**Zu erledigen:**
Bring alle folgenden Zeilen in die Form einer nummerierten Liste. Leerzeilen lässt du dabei weg.

Zeilen dazu, wo Ziele erscheinen
..............................
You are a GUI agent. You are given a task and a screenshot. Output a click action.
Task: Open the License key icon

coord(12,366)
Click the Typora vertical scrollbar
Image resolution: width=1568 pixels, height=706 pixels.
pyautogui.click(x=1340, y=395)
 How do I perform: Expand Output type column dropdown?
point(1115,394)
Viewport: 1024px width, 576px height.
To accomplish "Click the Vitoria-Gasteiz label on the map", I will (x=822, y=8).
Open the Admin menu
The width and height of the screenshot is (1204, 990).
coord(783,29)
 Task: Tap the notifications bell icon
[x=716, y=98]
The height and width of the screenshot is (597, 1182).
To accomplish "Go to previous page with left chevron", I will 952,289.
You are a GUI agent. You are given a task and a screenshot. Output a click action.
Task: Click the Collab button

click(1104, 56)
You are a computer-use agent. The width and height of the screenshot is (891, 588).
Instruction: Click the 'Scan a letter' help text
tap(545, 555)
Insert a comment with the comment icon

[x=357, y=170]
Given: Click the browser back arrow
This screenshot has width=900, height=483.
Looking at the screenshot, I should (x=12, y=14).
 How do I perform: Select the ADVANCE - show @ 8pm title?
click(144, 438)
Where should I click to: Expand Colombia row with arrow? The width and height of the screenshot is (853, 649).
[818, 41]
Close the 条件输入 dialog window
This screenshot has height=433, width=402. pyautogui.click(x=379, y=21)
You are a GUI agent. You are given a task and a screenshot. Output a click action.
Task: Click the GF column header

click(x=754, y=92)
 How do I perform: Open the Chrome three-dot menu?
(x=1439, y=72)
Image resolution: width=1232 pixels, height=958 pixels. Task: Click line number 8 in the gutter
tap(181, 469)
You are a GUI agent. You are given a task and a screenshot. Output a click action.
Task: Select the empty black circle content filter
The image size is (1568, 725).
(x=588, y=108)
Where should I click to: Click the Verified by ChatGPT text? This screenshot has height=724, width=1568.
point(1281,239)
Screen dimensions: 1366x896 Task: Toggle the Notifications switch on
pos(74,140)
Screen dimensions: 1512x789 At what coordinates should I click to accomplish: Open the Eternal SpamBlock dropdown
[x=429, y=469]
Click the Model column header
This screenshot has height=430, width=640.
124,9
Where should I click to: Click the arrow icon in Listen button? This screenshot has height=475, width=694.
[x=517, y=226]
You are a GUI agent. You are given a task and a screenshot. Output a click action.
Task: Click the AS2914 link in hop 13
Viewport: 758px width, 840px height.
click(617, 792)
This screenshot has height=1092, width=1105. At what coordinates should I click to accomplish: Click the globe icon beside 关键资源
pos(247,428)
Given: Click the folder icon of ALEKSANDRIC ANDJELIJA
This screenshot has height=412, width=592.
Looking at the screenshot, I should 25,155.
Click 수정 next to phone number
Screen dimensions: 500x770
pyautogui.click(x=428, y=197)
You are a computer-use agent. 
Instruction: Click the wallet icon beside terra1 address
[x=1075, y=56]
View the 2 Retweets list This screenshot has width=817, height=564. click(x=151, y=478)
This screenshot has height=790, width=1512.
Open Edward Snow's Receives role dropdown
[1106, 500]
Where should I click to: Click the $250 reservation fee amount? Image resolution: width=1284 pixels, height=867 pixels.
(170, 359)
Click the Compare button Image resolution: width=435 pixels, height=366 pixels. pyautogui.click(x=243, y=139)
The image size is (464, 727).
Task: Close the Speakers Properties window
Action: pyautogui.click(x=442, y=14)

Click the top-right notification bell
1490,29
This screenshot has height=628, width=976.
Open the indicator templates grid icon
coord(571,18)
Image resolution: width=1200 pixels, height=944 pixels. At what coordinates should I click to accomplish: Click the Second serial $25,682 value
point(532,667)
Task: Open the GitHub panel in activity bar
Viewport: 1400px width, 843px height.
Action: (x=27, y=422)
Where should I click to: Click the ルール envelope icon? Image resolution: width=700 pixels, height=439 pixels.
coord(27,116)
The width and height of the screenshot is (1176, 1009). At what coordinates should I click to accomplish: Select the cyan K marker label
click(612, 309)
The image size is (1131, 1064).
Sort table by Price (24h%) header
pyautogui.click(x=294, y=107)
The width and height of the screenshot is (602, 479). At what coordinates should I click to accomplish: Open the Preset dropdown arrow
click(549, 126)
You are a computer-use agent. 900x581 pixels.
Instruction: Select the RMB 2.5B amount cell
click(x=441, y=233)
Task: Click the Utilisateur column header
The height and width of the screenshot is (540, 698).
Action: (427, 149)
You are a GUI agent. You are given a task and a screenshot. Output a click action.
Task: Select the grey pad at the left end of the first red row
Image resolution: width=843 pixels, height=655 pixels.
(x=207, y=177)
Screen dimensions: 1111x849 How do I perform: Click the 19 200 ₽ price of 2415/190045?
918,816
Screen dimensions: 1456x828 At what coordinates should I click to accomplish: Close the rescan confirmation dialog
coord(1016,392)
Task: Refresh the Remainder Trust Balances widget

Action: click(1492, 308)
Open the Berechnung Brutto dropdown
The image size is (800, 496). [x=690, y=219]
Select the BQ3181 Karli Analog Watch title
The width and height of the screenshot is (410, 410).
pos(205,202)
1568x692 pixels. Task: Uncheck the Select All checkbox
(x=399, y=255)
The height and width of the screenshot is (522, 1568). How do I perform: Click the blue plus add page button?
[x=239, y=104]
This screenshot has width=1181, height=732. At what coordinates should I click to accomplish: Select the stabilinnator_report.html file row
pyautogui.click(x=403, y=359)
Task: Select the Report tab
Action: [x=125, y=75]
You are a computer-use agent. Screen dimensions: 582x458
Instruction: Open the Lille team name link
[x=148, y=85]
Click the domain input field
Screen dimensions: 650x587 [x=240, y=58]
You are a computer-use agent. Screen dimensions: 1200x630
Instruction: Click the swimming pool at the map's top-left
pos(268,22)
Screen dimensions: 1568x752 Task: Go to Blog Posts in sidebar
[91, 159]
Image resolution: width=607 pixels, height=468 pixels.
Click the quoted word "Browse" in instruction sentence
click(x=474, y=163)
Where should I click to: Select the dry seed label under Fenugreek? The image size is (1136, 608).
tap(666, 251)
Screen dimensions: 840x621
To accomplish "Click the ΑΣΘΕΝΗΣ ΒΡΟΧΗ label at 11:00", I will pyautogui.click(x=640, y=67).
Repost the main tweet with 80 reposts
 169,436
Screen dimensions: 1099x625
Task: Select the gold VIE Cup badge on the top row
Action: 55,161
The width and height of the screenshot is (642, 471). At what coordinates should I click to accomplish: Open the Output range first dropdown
..............................
**Antwort unten:**
1. You are a GUI agent. You are given a task and a screenshot. Output a click action.
2. Task: Open the License key icon
3. coord(12,366)
4. Click the Typora vertical scrollbar
5. Image resolution: width=1568 pixels, height=706 pixels.
6. pyautogui.click(x=1340, y=395)
7.  How do I perform: Expand Output type column dropdown?
8. point(1115,394)
9. Viewport: 1024px width, 576px height.
10. To accomplish "Click the Vitoria-Gasteiz label on the map", I will (x=822, y=8).
11. Open the Admin menu
12. The width and height of the screenshot is (1204, 990).
13. coord(783,29)
14.  Task: Tap the notifications bell icon
15. [x=716, y=98]
16. The height and width of the screenshot is (597, 1182).
17. To accomplish "Go to previous page with left chevron", I will 952,289.
18. You are a GUI agent. You are given a task and a screenshot. Output a click action.
19. Task: Click the Collab button
20. click(1104, 56)
21. You are a computer-use agent. The width and height of the screenshot is (891, 588).
22. Instruction: Click the 'Scan a letter' help text
23. tap(545, 555)
24. Insert a comment with the comment icon
25. [x=357, y=170]
26. Given: Click the browser back arrow
27. This screenshot has width=900, height=483.
28. Looking at the screenshot, I should (x=12, y=14).
29.  How do I perform: Select the ADVANCE - show @ 8pm title?
30. click(144, 438)
31. Where should I click to: Expand Colombia row with arrow? The width and height of the screenshot is (853, 649).
32. [818, 41]
33. Close the 条件输入 dialog window
34. This screenshot has height=433, width=402. pyautogui.click(x=379, y=21)
35. You are a GUI agent. You are given a task and a screenshot. Output a click action.
36. Task: Click the GF column header
37. click(x=754, y=92)
38.  How do I perform: Open the Chrome three-dot menu?
39. (x=1439, y=72)
40. Image resolution: width=1232 pixels, height=958 pixels. Task: Click line number 8 in the gutter
41. tap(181, 469)
42. You are a GUI agent. You are given a task and a screenshot. Output a click action.
43. Task: Select the empty black circle content filter
44. The image size is (1568, 725).
45. (x=588, y=108)
46. Where should I click to: Click the Verified by ChatGPT text? This screenshot has height=724, width=1568.
47. point(1281,239)
48. Screen dimensions: 1366x896 Task: Toggle the Notifications switch on
49. pos(74,140)
50. Screen dimensions: 1512x789 At what coordinates should I click to accomplish: Open the Eternal SpamBlock dropdown
51. [x=429, y=469]
52. Click the Model column header
53. This screenshot has height=430, width=640.
54. 124,9
55. Where should I click to: Click the arrow icon in Listen button? This screenshot has height=475, width=694.
56. [x=517, y=226]
57. You are a GUI agent. You are given a task and a screenshot. Output a click action.
58. Task: Click the AS2914 link in hop 13
59. Viewport: 758px width, 840px height.
60. click(617, 792)
61. This screenshot has height=1092, width=1105. At what coordinates should I click to accomplish: Click the globe icon beside 关键资源
62. pos(247,428)
63. Given: Click the folder icon of ALEKSANDRIC ANDJELIJA
64. This screenshot has height=412, width=592.
65. Looking at the screenshot, I should 25,155.
66. Click 수정 next to phone number
67. Screen dimensions: 500x770
68. pyautogui.click(x=428, y=197)
69. You are a computer-use agent. 
70. Instruction: Click the wallet icon beside terra1 address
71. [x=1075, y=56]
72. View the 2 Retweets list This screenshot has width=817, height=564. click(x=151, y=478)
73. This screenshot has height=790, width=1512.
74. Open Edward Snow's Receives role dropdown
75. [1106, 500]
76. Where should I click to: Click the $250 reservation fee amount? Image resolution: width=1284 pixels, height=867 pixels.
77. (170, 359)
78. Click the Compare button Image resolution: width=435 pixels, height=366 pixels. pyautogui.click(x=243, y=139)
79. The image size is (464, 727).
80. Task: Close the Speakers Properties window
81. Action: pyautogui.click(x=442, y=14)
82. Click the top-right notification bell
83. 1490,29
84. This screenshot has height=628, width=976.
85. Open the indicator templates grid icon
86. coord(571,18)
87. Image resolution: width=1200 pixels, height=944 pixels. At what coordinates should I click to accomplish: Click the Second serial $25,682 value
88. point(532,667)
89. Task: Open the GitHub panel in activity bar
90. Viewport: 1400px width, 843px height.
91. Action: (x=27, y=422)
92. Where should I click to: Click the ルール envelope icon? Image resolution: width=700 pixels, height=439 pixels.
93. coord(27,116)
94. The width and height of the screenshot is (1176, 1009). At what coordinates should I click to accomplish: Select the cyan K marker label
95. click(612, 309)
96. The image size is (1131, 1064).
97. Sort table by Price (24h%) header
98. pyautogui.click(x=294, y=107)
99. The width and height of the screenshot is (602, 479). At what coordinates should I click to accomplish: Open the Preset dropdown arrow
100. click(549, 126)
101. You are a computer-use agent. 900x581 pixels.
102. Instruction: Select the RMB 2.5B amount cell
103. click(x=441, y=233)
104. Task: Click the Utilisateur column header
105. The height and width of the screenshot is (540, 698).
106. Action: (427, 149)
107. You are a GUI agent. You are given a task and a screenshot. Output a click action.
108. Task: Select the grey pad at the left end of the first red row
109. Image resolution: width=843 pixels, height=655 pixels.
110. (x=207, y=177)
111. Screen dimensions: 1111x849 How do I perform: Click the 19 200 ₽ price of 2415/190045?
112. 918,816
113. Screen dimensions: 1456x828 At what coordinates should I click to accomplish: Close the rescan confirmation dialog
114. coord(1016,392)
115. Task: Refresh the Remainder Trust Balances widget
116. Action: click(1492, 308)
117. Open the Berechnung Brutto dropdown
118. The image size is (800, 496). [x=690, y=219]
119. Select the BQ3181 Karli Analog Watch title
120. The width and height of the screenshot is (410, 410).
121. pos(205,202)
122. 1568x692 pixels. Task: Uncheck the Select All checkbox
123. (x=399, y=255)
124. The height and width of the screenshot is (522, 1568). How do I perform: Click the blue plus add page button?
125. [x=239, y=104]
126. This screenshot has width=1181, height=732. At what coordinates should I click to accomplish: Select the stabilinnator_report.html file row
127. pyautogui.click(x=403, y=359)
128. Task: Select the Report tab
129. Action: [x=125, y=75]
130. You are a computer-use agent. Screen dimensions: 582x458
131. Instruction: Open the Lille team name link
132. [x=148, y=85]
133. Click the domain input field
134. Screen dimensions: 650x587 [x=240, y=58]
135. You are a computer-use agent. Screen dimensions: 1200x630
136. Instruction: Click the swimming pool at the map's top-left
137. pos(268,22)
138. Screen dimensions: 1568x752 Task: Go to Blog Posts in sidebar
139. [91, 159]
140. Image resolution: width=607 pixels, height=468 pixels.
141. Click the quoted word "Browse" in instruction sentence
142. click(x=474, y=163)
143. Where should I click to: Select the dry seed label under Fenugreek? The image size is (1136, 608).
144. tap(666, 251)
145. Screen dimensions: 840x621
146. To accomplish "Click the ΑΣΘΕΝΗΣ ΒΡΟΧΗ label at 11:00", I will pyautogui.click(x=640, y=67).
147. Repost the main tweet with 80 reposts
148.  169,436
149. Screen dimensions: 1099x625
150. Task: Select the gold VIE Cup badge on the top row
151. Action: 55,161
152. The width and height of the screenshot is (642, 471). At what coordinates should I click to accomplish: Open the Output range first dropdown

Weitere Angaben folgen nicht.